▶ Set exercise: Could you convert everything from the line containing "Select the Horizontal Type tool" down to the end of the listing into a two-column CSV with the headers instruction and click_point? Each entry gets one row, with its text and its answer in separate quoted fields, line breaks replaced by spaces, and the pictures left out.

▶ Entries:
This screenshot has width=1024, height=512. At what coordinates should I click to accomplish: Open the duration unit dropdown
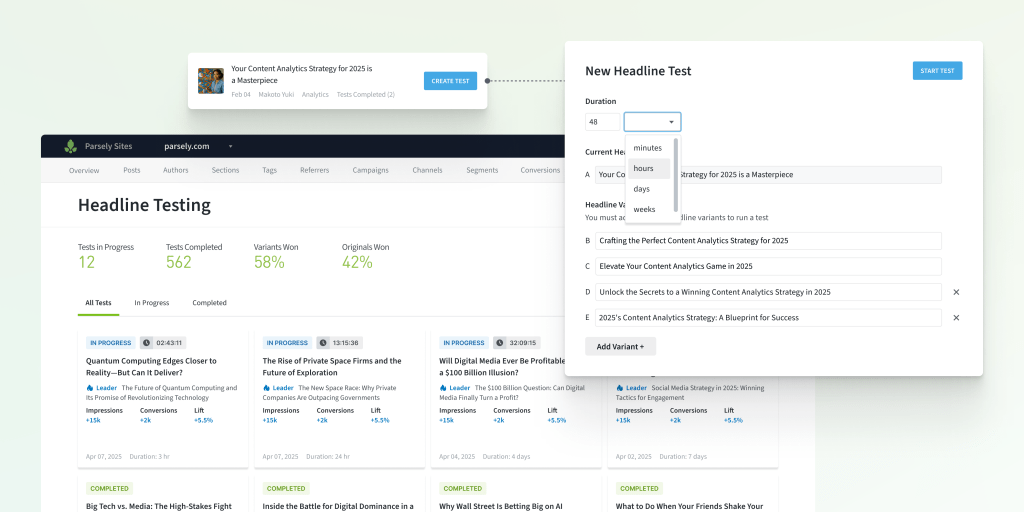(x=652, y=122)
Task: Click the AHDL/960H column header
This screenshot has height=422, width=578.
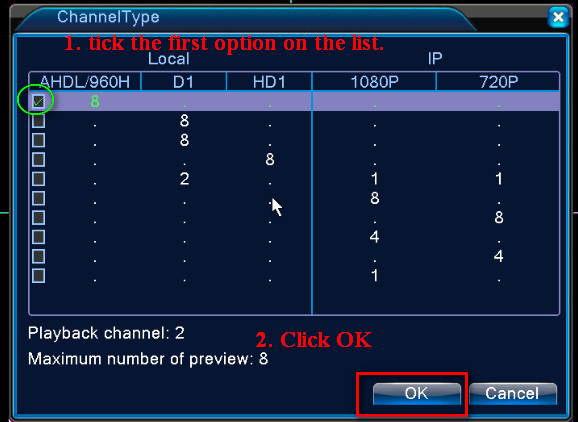Action: point(85,82)
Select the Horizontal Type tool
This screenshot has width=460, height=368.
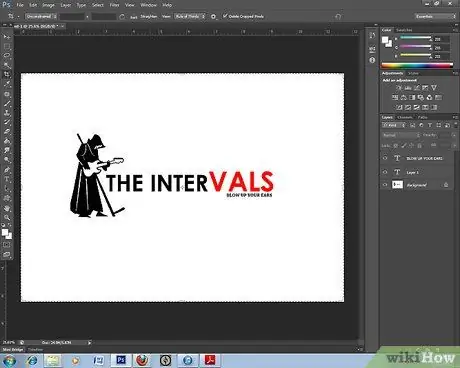[x=7, y=179]
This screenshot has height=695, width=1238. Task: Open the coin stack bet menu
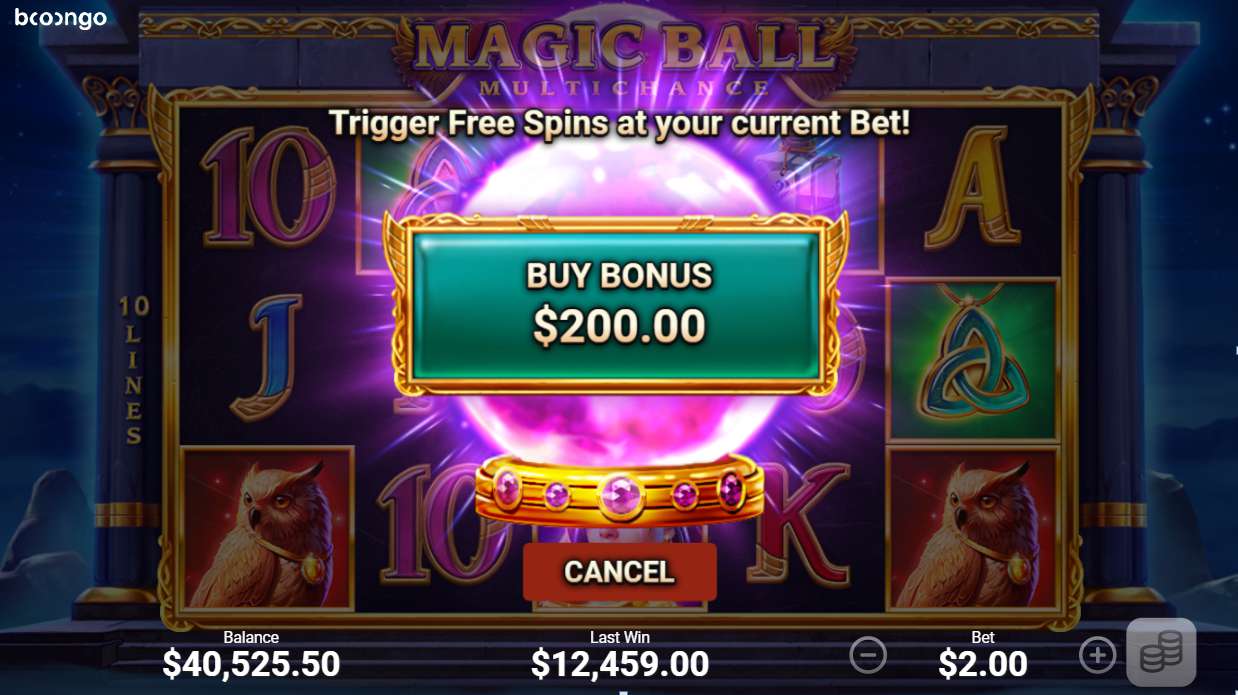tap(1161, 652)
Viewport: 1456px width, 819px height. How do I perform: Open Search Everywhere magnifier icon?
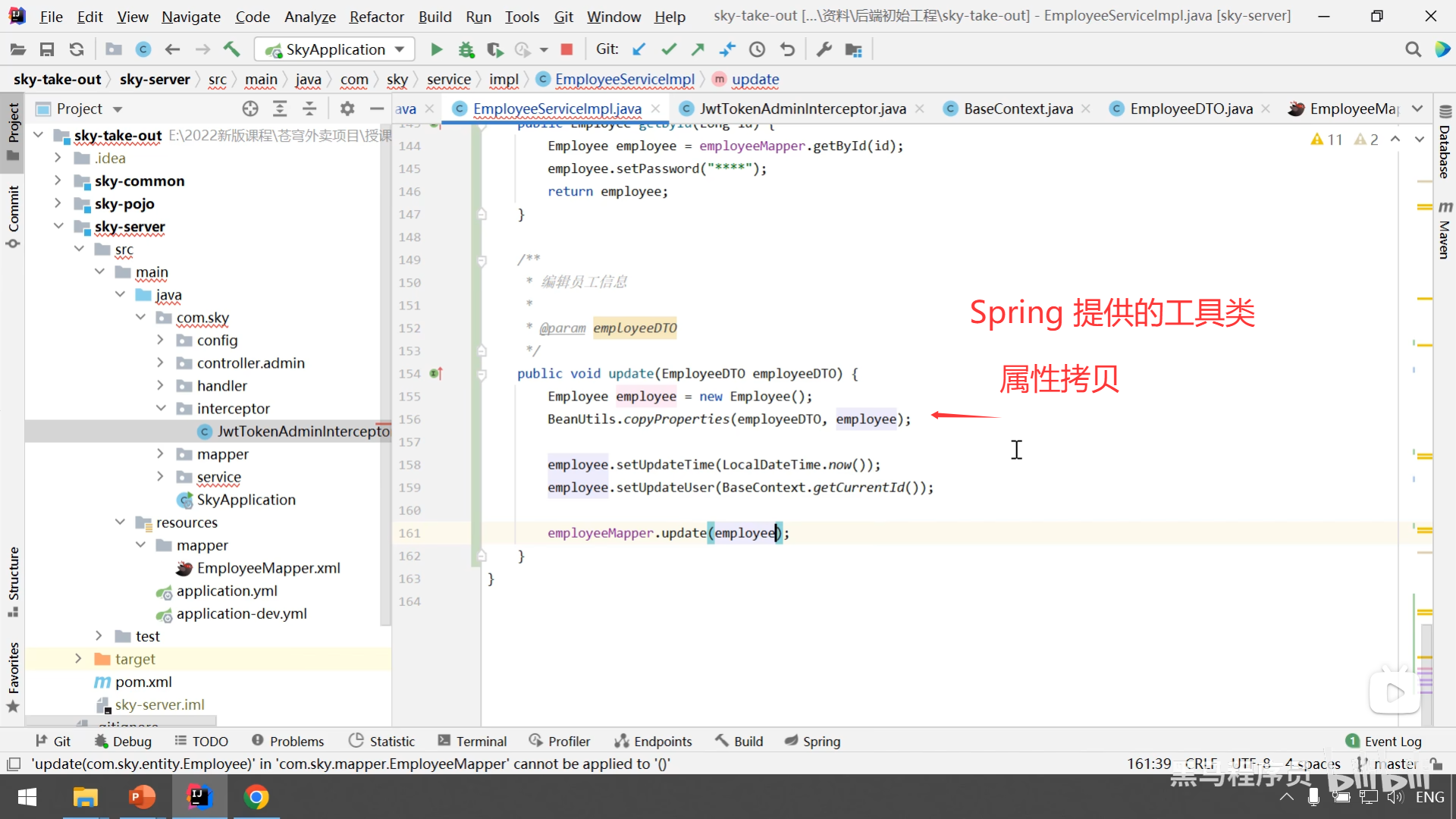pos(1412,49)
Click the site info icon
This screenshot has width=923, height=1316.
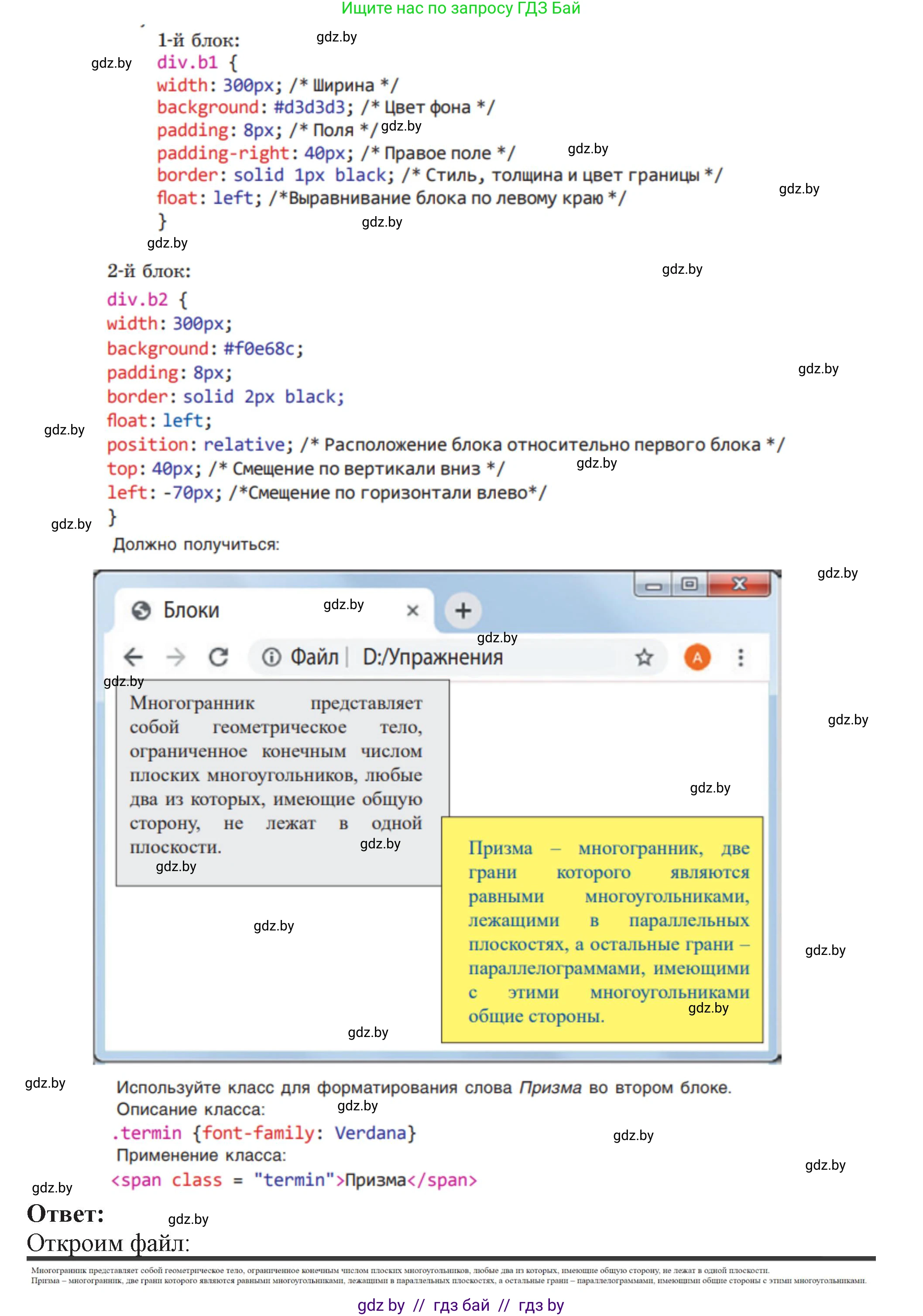(271, 657)
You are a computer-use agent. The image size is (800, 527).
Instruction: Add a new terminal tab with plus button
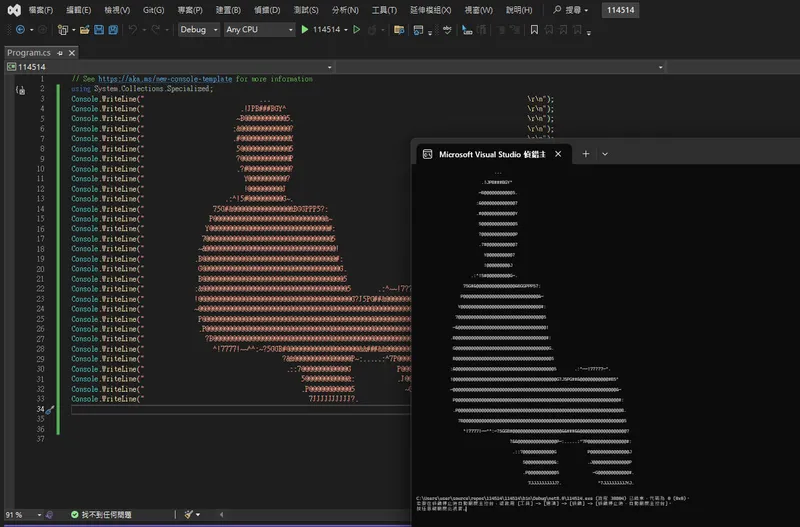pyautogui.click(x=586, y=154)
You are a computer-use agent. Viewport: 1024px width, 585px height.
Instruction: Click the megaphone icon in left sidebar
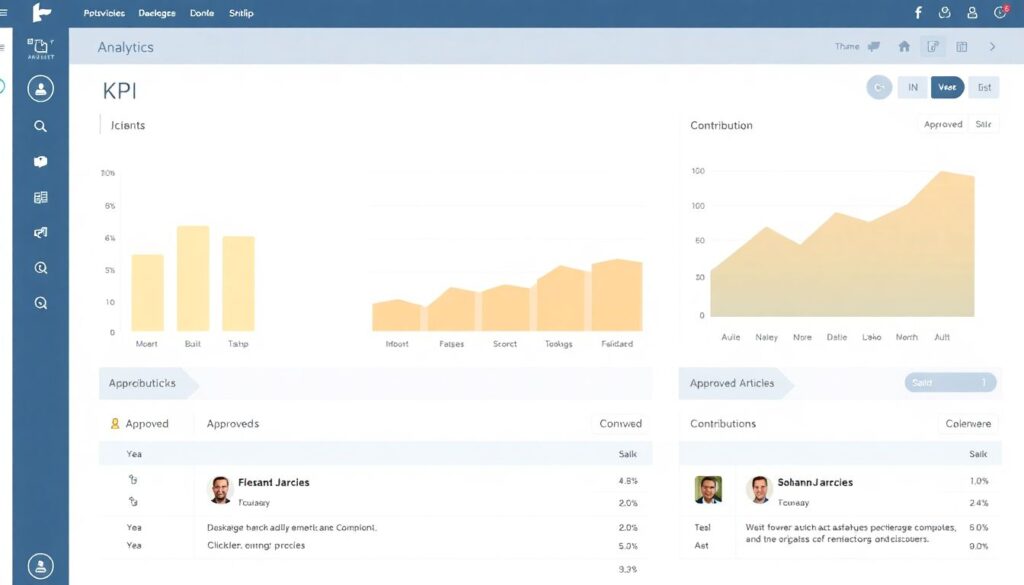(41, 232)
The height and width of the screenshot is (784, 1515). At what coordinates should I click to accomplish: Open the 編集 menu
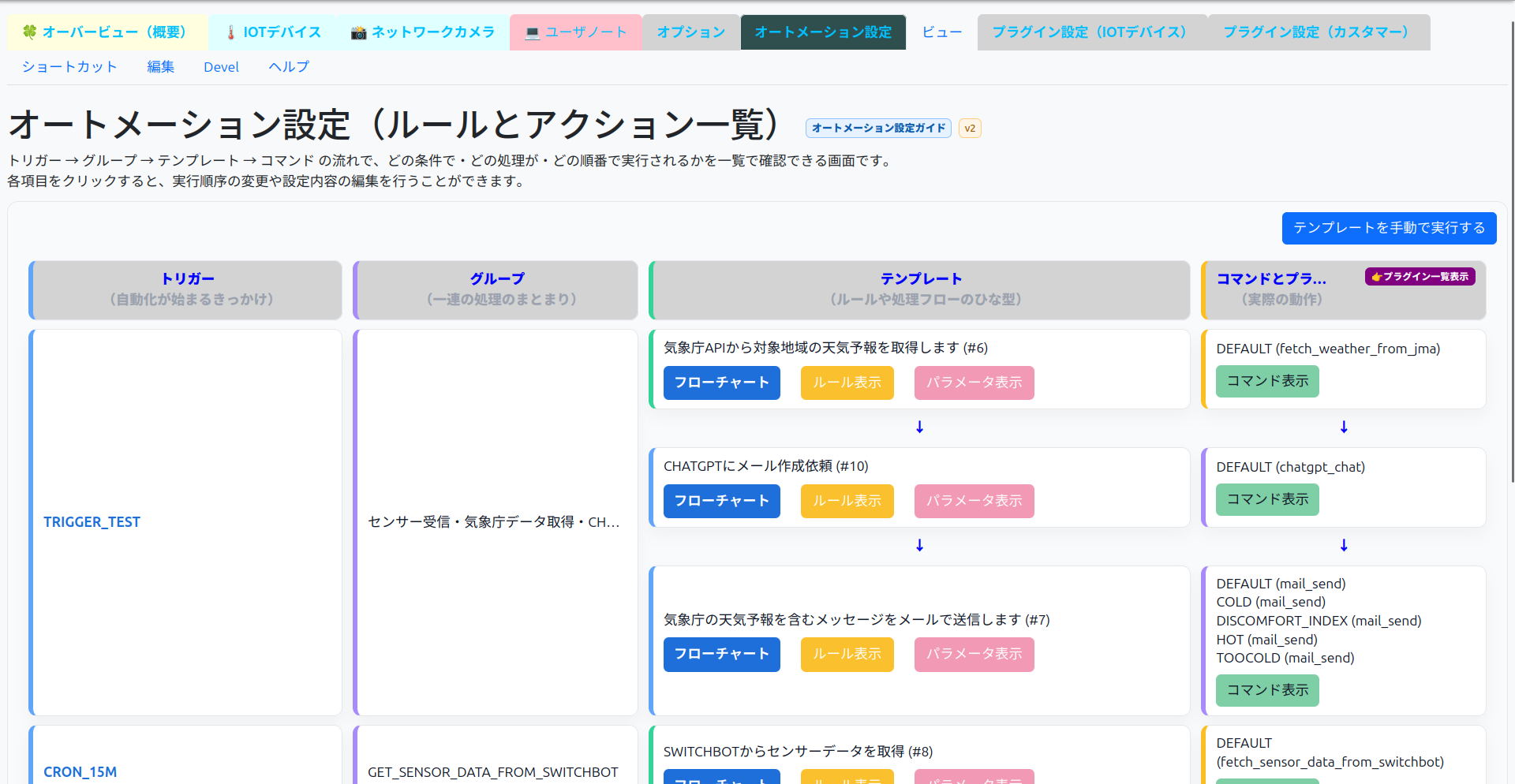click(160, 66)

▶ Result of the task:
instruction,click_point
"Select the Horizontal Type tool This screenshot has width=460, height=368.","[x=7, y=179]"
"This screenshot has height=695, width=1238. Task: Open the coin stack bet menu","tap(1161, 652)"
"Viewport: 1456px width, 819px height. How do I perform: Open Search Everywhere magnifier icon?","pos(1412,49)"
"Click the site info icon This screenshot has width=923, height=1316.","(271, 657)"
"You are a computer-use agent. The image size is (800, 527). Instruction: Add a new terminal tab with plus button","pyautogui.click(x=586, y=154)"
"You are a computer-use agent. Viewport: 1024px width, 585px height. Instruction: Click the megaphone icon in left sidebar","(41, 232)"
"The height and width of the screenshot is (784, 1515). At what coordinates should I click to accomplish: Open the 編集 menu","click(160, 66)"